* _Pixel coordinate grounding data_
======

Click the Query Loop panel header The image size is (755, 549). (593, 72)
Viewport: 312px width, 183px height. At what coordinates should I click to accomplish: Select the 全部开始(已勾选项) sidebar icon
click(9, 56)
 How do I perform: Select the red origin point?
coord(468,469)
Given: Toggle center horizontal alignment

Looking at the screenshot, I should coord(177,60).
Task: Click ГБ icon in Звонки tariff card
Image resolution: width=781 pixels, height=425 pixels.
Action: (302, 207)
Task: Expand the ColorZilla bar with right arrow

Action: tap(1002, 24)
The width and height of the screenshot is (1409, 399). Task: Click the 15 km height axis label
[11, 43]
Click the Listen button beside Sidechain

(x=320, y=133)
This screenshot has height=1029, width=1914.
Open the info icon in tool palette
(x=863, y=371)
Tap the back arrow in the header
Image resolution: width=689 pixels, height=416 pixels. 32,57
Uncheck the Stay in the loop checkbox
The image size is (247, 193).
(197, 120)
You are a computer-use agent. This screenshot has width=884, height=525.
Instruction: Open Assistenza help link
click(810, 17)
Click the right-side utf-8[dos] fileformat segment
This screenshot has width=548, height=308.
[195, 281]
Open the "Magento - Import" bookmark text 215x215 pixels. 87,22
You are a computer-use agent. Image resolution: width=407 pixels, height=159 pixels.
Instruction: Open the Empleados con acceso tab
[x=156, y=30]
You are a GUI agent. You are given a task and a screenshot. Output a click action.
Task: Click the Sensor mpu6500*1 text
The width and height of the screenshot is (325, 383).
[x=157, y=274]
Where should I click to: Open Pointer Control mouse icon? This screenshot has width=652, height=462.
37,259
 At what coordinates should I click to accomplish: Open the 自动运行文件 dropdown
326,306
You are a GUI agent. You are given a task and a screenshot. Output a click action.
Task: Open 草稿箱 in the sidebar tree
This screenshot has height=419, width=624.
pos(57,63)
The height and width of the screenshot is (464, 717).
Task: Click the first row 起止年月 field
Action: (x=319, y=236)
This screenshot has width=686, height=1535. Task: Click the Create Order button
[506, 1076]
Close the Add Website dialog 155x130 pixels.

======

* _WORK TO COMPLETE_
Above are the entries. Copy exactly the part that opens with the line containing "Uncheck the Stay in the loop checkbox" and closes with the line containing "215x215 pixels. 87,22", and no more.

* _THE COMPLETED TASK_
Uncheck the Stay in the loop checkbox
The image size is (247, 193).
(197, 120)
You are a computer-use agent. This screenshot has width=884, height=525.
Instruction: Open Assistenza help link
click(810, 17)
Click the right-side utf-8[dos] fileformat segment
This screenshot has width=548, height=308.
[195, 281]
Open the "Magento - Import" bookmark text 215x215 pixels. 87,22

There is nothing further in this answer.